I am trying to find firing tables for the 60mm Mortar and am having no luck. Was wondering if anyone has an electronic copy of them or can point me in the right direction as to where to download them. Thanks


----------



## Nfld Sapper (4 Apr 2006)

dangerboy said:
			
		

> I am trying to find firing tables for the 60mm Mortar and am having no luck. Was wondering if anyone has an electronic copy of them or can point me in the right direction as to where to download them. Thanks



Maybe try here: http://www.army.forces.gc.ca/ael/pubs/300-008/b-gl-385/016/PT-001/B-GL-385-016-PT-001.pdf this is the PAM for the 60mm Mortar M19 CDN.

Or maybe this is what you are looking for http://www.army.dnd.ca/ael/pubs/300-008/b-gl-385/015/Fp-001/B-GL-385-015-PT-001.pdf PAM for Weapons, Instruments for Calculating Mortar Firing data.

Hope this helps.


----------



## dangerboy (4 Apr 2006)

Neither one of these publications have the firing tables in them.


----------



## Nfld Sapper (4 Apr 2006)

Have you tried looking on the DIN under Documentum?


----------



## Fishbone Jones (4 Apr 2006)

Is there none of your mortar qual'd guys at work that have them? I thought it was just the 81's you guys lost.


----------



## Pearson (4 Apr 2006)

Never used the 60 with a bi-pod. Never knew they had firing tables.
All I fired was free hand with the base plate, and the point and adjust meathod.


----------



## Pikache (4 Apr 2006)

Only time 60mm with bipod was taught in reserves was back in 2003, at least in Ontario and only for 1 course. 
No firing table lesson either.
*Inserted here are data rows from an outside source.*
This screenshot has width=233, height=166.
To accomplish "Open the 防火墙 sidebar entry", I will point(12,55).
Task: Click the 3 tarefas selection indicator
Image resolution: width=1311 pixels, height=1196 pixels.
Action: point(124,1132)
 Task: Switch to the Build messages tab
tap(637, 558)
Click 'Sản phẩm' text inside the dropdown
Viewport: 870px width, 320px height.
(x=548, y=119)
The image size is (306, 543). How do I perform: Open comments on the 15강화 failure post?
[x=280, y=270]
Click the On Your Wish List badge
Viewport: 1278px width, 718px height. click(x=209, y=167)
Just direct role.


----------



## MG34 (5 Apr 2006)

I have some at work I'll see if I can dig  up an electronic copy.


----------



## mudgunner49 (10 Apr 2006)

Just whip a round of smoke out there and adjust off of that... ;D

...down boys - just kidding...


blake


----------



## Mortar guy (10 Apr 2006)

60mm firing tables have always been hard to come by IIRC. The only time I've used them was when we were US ammo so I don't think I've even seen tables for the Canadian ammo. I know it exists but I've just never seen it...
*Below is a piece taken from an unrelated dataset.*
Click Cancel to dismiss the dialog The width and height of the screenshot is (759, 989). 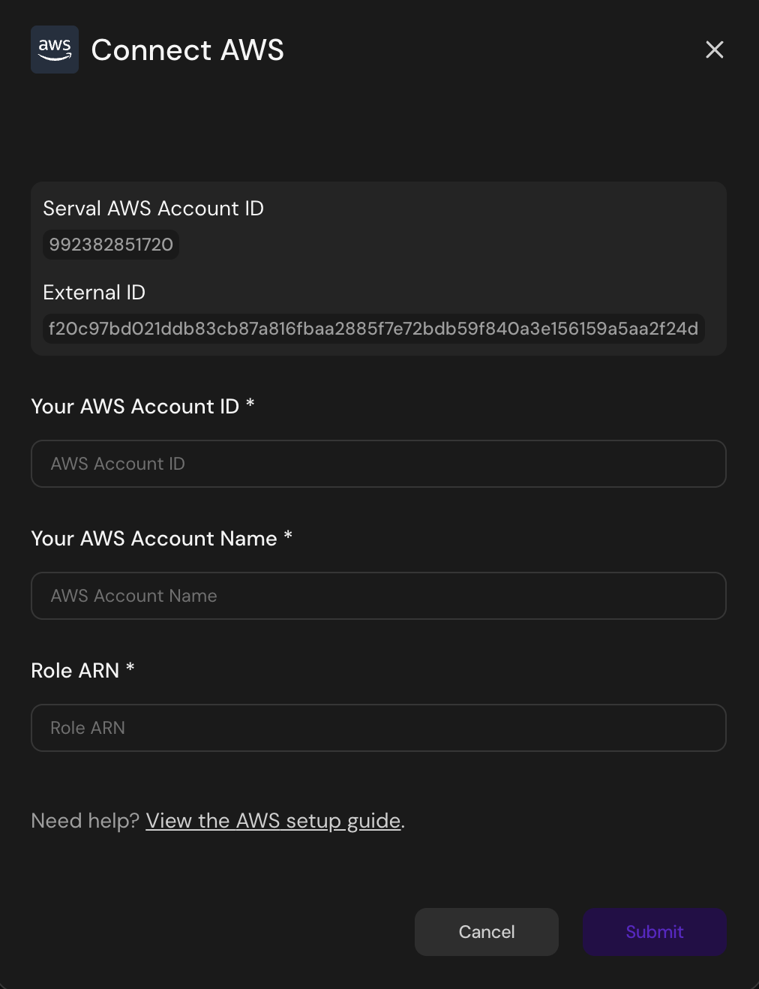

Sorry, that wasn't helpful at all  

MG


----------



## MJP (10 Apr 2006)

I have a copy of the firing tables somewhere in my kit.  Give me a day or so and I'll get you the publication number at least


----------



## dangerboy (10 Apr 2006)

Thanks everyone for looking, someone tracked a papercopy and is sending it to me. It looks like there is not a copy available on the DIN for some strange reason. Anyone in 2VP that wants a copy PM me and I will try and copy it when it arrives.


----------